How to Get Free Money for Your App Startup (We’re not Lying)
March 31, 2017
What if you were sitting on top of thousands of dollars and didn’t realize it? Well, with the R&D tax credit you might be.
Only 1 out of every 20 eligible businesses takes advantage of this opportunity because they don’t know it exists. So if you’ve been trying to find ways to save on expenses, look no further than the R&D Tax Credit.
The Research & Experimentation Tax Credit or R&D Tax Credit is a general business tax credit under Internal Revenue Code section 41 for companies that incur research and development costs. The intent behind this tax credit program is to encourage innovation and to create more jobs and give the economy a boost in the process.

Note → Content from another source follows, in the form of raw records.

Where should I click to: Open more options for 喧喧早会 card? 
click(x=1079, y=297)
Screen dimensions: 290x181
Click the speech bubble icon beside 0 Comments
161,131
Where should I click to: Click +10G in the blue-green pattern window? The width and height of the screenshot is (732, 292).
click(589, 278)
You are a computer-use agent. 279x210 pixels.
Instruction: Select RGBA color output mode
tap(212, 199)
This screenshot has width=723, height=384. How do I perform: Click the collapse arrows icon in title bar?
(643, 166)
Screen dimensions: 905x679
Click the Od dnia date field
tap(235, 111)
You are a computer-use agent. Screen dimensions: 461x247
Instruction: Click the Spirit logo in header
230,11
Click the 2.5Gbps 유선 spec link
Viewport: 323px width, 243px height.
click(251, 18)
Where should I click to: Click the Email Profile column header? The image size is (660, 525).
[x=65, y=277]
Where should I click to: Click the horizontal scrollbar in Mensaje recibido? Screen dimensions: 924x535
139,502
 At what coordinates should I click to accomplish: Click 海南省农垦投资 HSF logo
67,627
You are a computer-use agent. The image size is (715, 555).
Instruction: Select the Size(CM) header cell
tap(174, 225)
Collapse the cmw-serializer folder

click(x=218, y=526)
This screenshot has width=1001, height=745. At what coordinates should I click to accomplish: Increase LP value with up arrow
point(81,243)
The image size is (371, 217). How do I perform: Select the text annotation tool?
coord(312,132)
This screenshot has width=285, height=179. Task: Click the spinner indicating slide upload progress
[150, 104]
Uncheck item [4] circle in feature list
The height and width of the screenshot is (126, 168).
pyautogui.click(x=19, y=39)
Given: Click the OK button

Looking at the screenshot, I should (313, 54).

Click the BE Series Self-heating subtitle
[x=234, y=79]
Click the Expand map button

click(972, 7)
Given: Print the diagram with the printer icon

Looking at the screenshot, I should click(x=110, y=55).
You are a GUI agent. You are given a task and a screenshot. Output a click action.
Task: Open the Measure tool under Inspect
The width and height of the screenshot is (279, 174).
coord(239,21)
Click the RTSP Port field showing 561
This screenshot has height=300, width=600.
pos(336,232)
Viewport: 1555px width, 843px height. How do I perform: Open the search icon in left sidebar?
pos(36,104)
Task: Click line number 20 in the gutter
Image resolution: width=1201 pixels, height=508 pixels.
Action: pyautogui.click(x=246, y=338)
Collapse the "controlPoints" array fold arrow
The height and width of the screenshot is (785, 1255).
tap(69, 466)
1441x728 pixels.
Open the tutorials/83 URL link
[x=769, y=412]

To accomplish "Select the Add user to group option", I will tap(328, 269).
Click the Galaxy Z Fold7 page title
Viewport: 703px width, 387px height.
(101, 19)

Introduced in the Economic Recovery Tax Act of 1981, the R&D tax credit has been leveraged by tech startups and small businesses across the U.S. Back in 2005, 17,700 corporations claimed $6.6 billion in credit alone. But again, only 5% of eligible business’ actually go through the process.
Almost every industry and business is eligible for this credit, including app developers and startups, if they qualify. There’s one set of qualifications you need to meet before you can claim credit, the four-part test.
If you meet all of the characteristics mentioned above, you can then take the four-part test. Eligibility is predicated on the following four criteria:
Source: Apex Advisors
1. New or Improved Business Component: The research must be conducted in an attempt to create a new or improved product or process, resulting in increased performance, function, reliability, quality or cost reduction.
2. Elimination of Uncertainty: You need to demonstrate that you’ve attempted to eliminate uncertainty about the development or improvement of a product or process.
3. Technological in Nature: The process of experimentation needs to rely on hard sciences, such as engineering, physics, chemistry, biology or computer science.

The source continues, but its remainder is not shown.